Make an exact copy of the entries below.

+++ Data records

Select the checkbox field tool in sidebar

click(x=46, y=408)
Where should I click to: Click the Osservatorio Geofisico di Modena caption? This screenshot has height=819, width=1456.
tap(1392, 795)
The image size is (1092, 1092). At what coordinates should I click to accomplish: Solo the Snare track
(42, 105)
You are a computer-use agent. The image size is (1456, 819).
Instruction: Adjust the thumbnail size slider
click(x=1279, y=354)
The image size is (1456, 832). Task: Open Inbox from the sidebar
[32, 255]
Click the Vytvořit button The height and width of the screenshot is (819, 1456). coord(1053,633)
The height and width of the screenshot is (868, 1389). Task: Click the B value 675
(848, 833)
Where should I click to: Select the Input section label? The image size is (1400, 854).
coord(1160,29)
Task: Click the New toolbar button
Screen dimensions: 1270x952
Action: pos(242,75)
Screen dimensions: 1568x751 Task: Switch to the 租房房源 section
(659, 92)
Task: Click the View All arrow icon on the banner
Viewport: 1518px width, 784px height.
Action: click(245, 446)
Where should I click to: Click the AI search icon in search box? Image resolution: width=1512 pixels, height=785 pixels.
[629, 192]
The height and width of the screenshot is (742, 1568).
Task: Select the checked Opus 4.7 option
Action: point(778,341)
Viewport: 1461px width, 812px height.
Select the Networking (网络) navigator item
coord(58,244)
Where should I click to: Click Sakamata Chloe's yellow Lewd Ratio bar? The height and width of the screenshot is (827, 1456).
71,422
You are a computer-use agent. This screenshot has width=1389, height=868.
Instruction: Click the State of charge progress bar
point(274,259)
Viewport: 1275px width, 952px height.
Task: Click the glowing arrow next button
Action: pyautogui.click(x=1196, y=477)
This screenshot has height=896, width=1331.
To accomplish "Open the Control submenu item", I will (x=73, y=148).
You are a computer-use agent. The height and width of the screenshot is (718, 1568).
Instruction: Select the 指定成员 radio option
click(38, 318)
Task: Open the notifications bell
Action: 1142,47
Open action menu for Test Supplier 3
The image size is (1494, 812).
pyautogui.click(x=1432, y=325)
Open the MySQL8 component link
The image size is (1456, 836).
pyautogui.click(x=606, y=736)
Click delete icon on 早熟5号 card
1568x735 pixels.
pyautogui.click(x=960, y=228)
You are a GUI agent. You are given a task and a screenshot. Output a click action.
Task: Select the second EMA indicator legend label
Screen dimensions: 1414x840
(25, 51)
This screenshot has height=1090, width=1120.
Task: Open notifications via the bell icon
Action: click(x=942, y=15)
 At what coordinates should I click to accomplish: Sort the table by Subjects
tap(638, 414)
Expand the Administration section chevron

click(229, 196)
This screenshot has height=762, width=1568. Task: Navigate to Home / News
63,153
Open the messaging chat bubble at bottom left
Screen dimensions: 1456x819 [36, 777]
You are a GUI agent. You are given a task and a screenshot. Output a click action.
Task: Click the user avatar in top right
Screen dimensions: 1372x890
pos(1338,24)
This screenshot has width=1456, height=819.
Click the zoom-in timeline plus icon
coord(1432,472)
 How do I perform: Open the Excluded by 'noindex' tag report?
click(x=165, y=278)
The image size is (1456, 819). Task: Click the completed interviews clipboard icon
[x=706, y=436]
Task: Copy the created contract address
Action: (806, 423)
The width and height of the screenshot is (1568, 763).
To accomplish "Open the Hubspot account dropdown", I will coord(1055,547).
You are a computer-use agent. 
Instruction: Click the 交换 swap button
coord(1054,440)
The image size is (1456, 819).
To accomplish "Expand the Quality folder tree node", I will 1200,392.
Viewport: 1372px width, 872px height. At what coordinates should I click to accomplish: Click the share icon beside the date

++++++

Your solution:
Select the checkbox field tool in sidebar

click(x=46, y=408)
Where should I click to: Click the Osservatorio Geofisico di Modena caption? This screenshot has height=819, width=1456.
tap(1392, 795)
The image size is (1092, 1092). At what coordinates should I click to accomplish: Solo the Snare track
(42, 105)
You are a computer-use agent. The image size is (1456, 819).
Instruction: Adjust the thumbnail size slider
click(x=1279, y=354)
The image size is (1456, 832). Task: Open Inbox from the sidebar
[32, 255]
Click the Vytvořit button The height and width of the screenshot is (819, 1456). coord(1053,633)
The height and width of the screenshot is (868, 1389). Task: Click the B value 675
(848, 833)
Where should I click to: Select the Input section label? The image size is (1400, 854).
coord(1160,29)
Task: Click the New toolbar button
Screen dimensions: 1270x952
Action: pos(242,75)
Screen dimensions: 1568x751 Task: Switch to the 租房房源 section
(659, 92)
Task: Click the View All arrow icon on the banner
Viewport: 1518px width, 784px height.
Action: click(245, 446)
Where should I click to: Click the AI search icon in search box? Image resolution: width=1512 pixels, height=785 pixels.
[629, 192]
The height and width of the screenshot is (742, 1568).
Task: Select the checked Opus 4.7 option
Action: point(778,341)
Viewport: 1461px width, 812px height.
Select the Networking (网络) navigator item
coord(58,244)
Where should I click to: Click Sakamata Chloe's yellow Lewd Ratio bar? The height and width of the screenshot is (827, 1456).
71,422
You are a computer-use agent. This screenshot has width=1389, height=868.
Instruction: Click the State of charge progress bar
point(274,259)
Viewport: 1275px width, 952px height.
Task: Click the glowing arrow next button
Action: pyautogui.click(x=1196, y=477)
This screenshot has height=896, width=1331.
To accomplish "Open the Control submenu item", I will (x=73, y=148).
You are a computer-use agent. The height and width of the screenshot is (718, 1568).
Instruction: Select the 指定成员 radio option
click(38, 318)
Task: Open the notifications bell
Action: 1142,47
Open action menu for Test Supplier 3
The image size is (1494, 812).
pyautogui.click(x=1432, y=325)
Open the MySQL8 component link
The image size is (1456, 836).
pyautogui.click(x=606, y=736)
Click delete icon on 早熟5号 card
1568x735 pixels.
pyautogui.click(x=960, y=228)
You are a GUI agent. You are given a task and a screenshot. Output a click action.
Task: Select the second EMA indicator legend label
Screen dimensions: 1414x840
(25, 51)
This screenshot has height=1090, width=1120.
Task: Open notifications via the bell icon
Action: click(x=942, y=15)
 At what coordinates should I click to accomplish: Sort the table by Subjects
tap(638, 414)
Expand the Administration section chevron

click(229, 196)
This screenshot has height=762, width=1568. Task: Navigate to Home / News
63,153
Open the messaging chat bubble at bottom left
Screen dimensions: 1456x819 [36, 777]
You are a GUI agent. You are given a task and a screenshot. Output a click action.
Task: Click the user avatar in top right
Screen dimensions: 1372x890
pos(1338,24)
This screenshot has width=1456, height=819.
Click the zoom-in timeline plus icon
coord(1432,472)
 How do I perform: Open the Excluded by 'noindex' tag report?
click(x=165, y=278)
The image size is (1456, 819). Task: Click the completed interviews clipboard icon
[x=706, y=436]
Task: Copy the created contract address
Action: (806, 423)
The width and height of the screenshot is (1568, 763).
To accomplish "Open the Hubspot account dropdown", I will coord(1055,547).
You are a computer-use agent. 
Instruction: Click the 交换 swap button
coord(1054,440)
The image size is (1456, 819).
To accomplish "Expand the Quality folder tree node", I will 1200,392.
Viewport: 1372px width, 872px height. At what coordinates should I click to accomplish: Click the share icon beside the date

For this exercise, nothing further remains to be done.